Vaping remains a problem at Riverside and high schools all around the US, but principal Tonya Williams is fighting back.
On November 19 Williams met with students, parents and medical professionals to discuss what needs to be done to fight the vaping epidemic. The meeting featured a student panel that talked about vaping from their view as highschoolers. In addition, Dr. Ilonia Jaspers, a professor at the Department of Pediatrics at UNC, and Elise Hickman, a Ph.D. candidate at UNC, gave insights into how medical professionals are dealing with vaping outside of school. Cheryl Parsons, Riverside’s nurse, mediated the event.
One of the main points of the meeting was to help parents gain more information about vaping and its presence in school.
To begin the conversation, panelists discussed what kind of groups they felt were vaping. Everyone agreed that it was not a particular group per say, but vaping often starts with one person in a friend group and it spreads among the friend group.
Then the conversation moved to how informed parents and teachers are on vaping. The students all felt most teachers and parents could recognize if a person was vaping by now because of its distinct smell, but not all parents could recognize the actual device.
How minors acquire vapes was also a topic of discussion and the panel shared how minors acquire vapes. The most common way teenagers get their vapes, they said, was just by asking older people to buy it for them. Some stores will also sell it to minors without checking age. Parents were clearly unhappy with this because the room broke out in mutters.
After the student panel, Dr. Jaspers, shared her vaping research.
“I’m an inhalation toxicologist by training,” said Jaspers, “so I take a look a look at everything that comes into your lungs whether it’s air pollution, combustion exhaust, or cigarette smoke or now vaping. I have a twelfth grader at home and I have an eleventh grader at home. When the first people started dying and we started having all these cases reported from this vaping associated lung injury, that struck a nerve with me.”
Jaspers talked about data on the number of youth vapers was extremely skewed due to the language difference among teens and adults.

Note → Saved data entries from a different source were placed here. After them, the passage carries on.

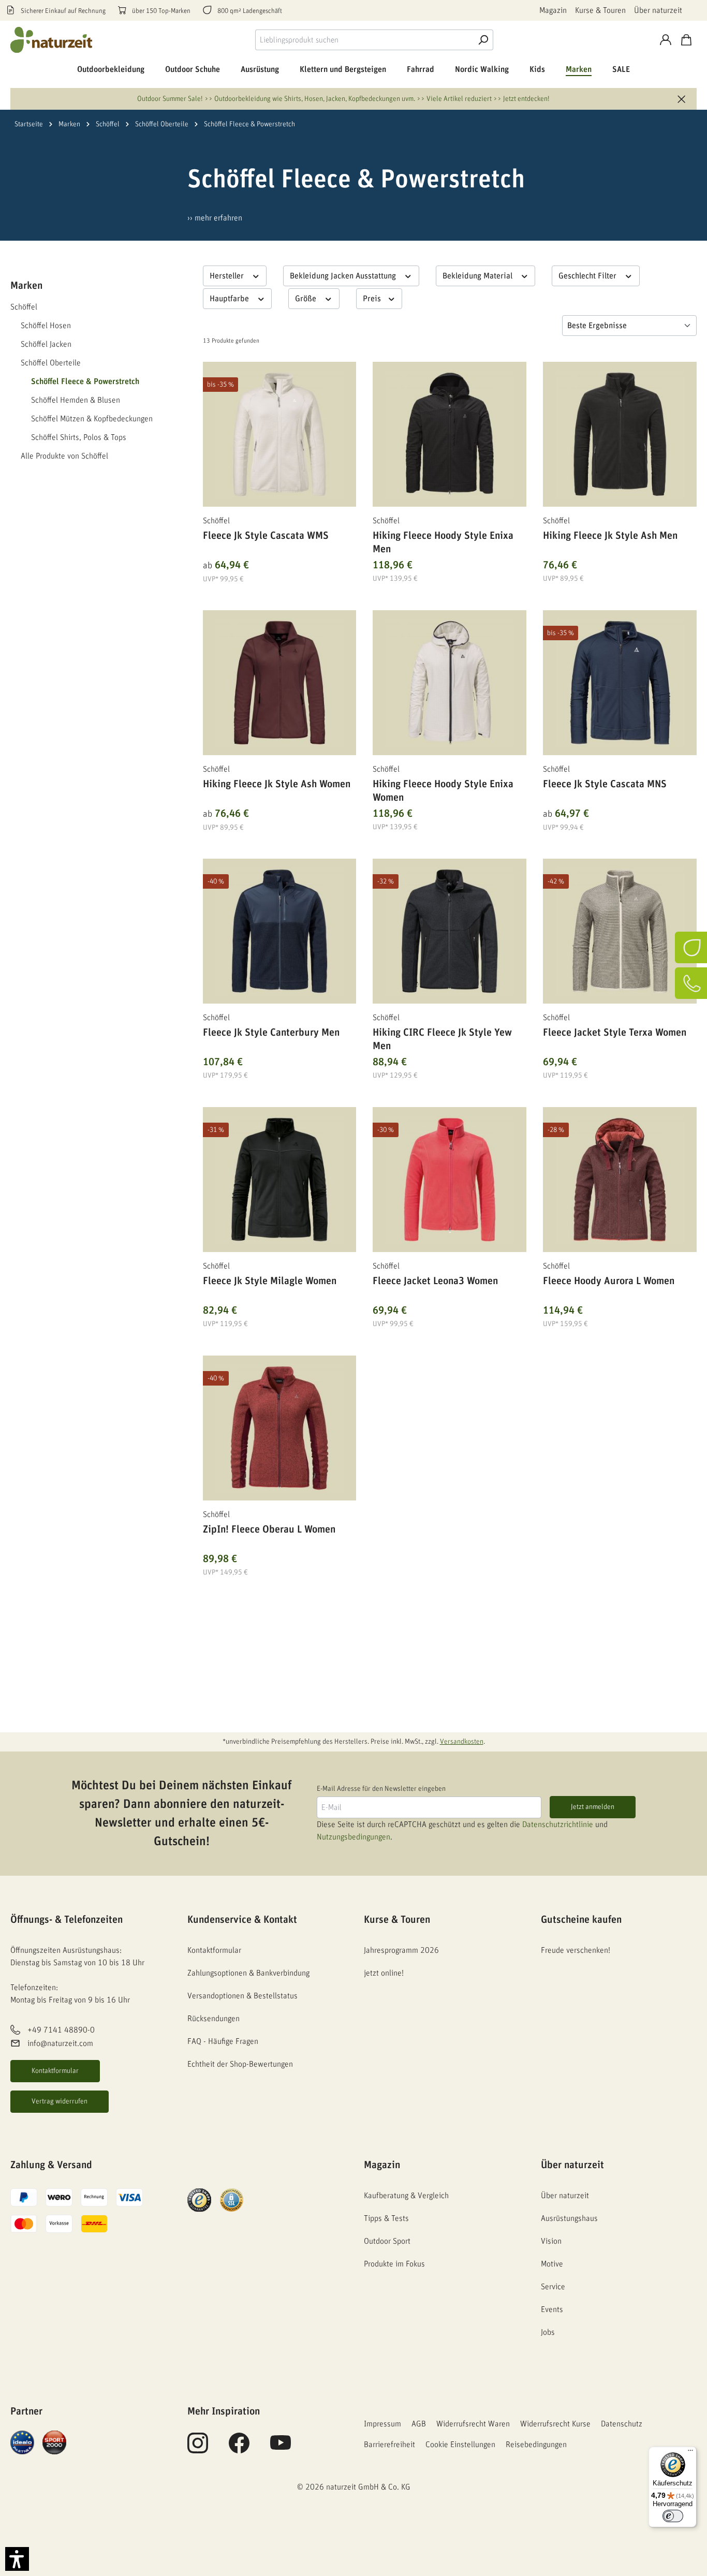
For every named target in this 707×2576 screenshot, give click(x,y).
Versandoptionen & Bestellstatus (242, 1996)
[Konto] (665, 40)
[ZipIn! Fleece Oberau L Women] (279, 1428)
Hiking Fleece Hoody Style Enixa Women (443, 791)
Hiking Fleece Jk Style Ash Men (610, 536)
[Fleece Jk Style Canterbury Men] (279, 931)
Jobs (548, 2332)
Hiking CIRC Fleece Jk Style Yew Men (442, 1039)
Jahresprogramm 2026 (401, 1950)
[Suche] (483, 40)
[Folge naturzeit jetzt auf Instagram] (197, 2449)
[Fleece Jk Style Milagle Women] (279, 1179)
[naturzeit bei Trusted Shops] (199, 2200)
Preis (373, 299)
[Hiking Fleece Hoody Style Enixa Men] (449, 434)
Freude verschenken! (575, 1950)
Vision (551, 2241)
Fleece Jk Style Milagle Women (269, 1281)
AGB (418, 2424)
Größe (306, 299)
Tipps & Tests (386, 2218)
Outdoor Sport (387, 2241)
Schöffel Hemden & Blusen (75, 400)
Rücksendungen (213, 2018)
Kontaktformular (55, 2070)
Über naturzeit (658, 10)
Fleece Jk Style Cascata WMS (266, 536)
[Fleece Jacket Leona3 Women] (449, 1179)
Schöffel (23, 307)
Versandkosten (461, 1741)
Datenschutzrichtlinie (557, 1824)
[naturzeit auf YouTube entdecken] (280, 2449)
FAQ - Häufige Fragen (222, 2041)
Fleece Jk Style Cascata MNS (605, 784)
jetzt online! (384, 1973)
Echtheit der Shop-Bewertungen (240, 2064)
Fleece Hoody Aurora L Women (608, 1281)
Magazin (553, 10)
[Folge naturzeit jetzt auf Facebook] (239, 2449)
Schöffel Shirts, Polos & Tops (78, 437)
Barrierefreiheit (389, 2444)
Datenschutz (621, 2424)
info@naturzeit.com (60, 2043)
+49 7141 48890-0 (61, 2030)
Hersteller (228, 276)
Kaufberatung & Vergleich (406, 2195)
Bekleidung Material (478, 276)
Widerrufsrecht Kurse (555, 2424)
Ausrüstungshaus (569, 2218)
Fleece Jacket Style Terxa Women (614, 1032)
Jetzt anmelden (592, 1806)
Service (553, 2287)
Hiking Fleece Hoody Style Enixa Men (443, 542)
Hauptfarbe (230, 299)
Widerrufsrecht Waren (473, 2424)
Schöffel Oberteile (51, 363)
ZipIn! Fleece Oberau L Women (269, 1529)
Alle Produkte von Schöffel (64, 456)
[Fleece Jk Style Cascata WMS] (279, 434)
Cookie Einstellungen (460, 2444)
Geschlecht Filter (588, 276)
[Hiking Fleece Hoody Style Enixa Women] (449, 683)
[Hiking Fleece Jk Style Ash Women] (279, 683)
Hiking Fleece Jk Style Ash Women (276, 784)
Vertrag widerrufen (59, 2101)
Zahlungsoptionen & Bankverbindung (248, 1973)
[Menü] (690, 2453)
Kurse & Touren (600, 10)
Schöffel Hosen (46, 325)
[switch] (672, 2516)
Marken (26, 286)
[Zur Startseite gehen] (51, 40)
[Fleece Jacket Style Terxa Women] (619, 931)
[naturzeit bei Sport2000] (54, 2442)
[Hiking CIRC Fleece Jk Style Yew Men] (449, 931)
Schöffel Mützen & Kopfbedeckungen (92, 419)
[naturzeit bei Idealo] (22, 2442)
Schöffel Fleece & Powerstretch (85, 381)
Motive (552, 2264)
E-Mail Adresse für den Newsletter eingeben (381, 1788)
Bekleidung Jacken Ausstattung (344, 276)
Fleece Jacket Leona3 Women (435, 1281)
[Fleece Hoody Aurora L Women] (619, 1179)
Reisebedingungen (536, 2444)
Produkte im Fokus (394, 2264)
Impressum (382, 2424)
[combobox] (364, 40)
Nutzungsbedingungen (353, 1837)
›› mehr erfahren (214, 218)
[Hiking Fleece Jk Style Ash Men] (619, 434)
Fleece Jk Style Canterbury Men (271, 1032)
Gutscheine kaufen (581, 1920)
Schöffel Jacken (46, 344)
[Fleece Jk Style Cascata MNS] (619, 683)
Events (552, 2309)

Jaspers then explained of an experiment she and her assistant Elise Hickman did with the “e-liquid” found in vape pods that contains the chemical cinnamaldehyde which is what gives cinnamon its flavor and also gives cinnamon flavored vapes their flavor.
“We took cinnamon flavored e-liquids,” she said. “We literally just put it on the plastic [petri dishes], walked away, and then came back two and a half hours [later]. What do you think may have happened? These are really really aggressive chemicals. They melted the plastic.”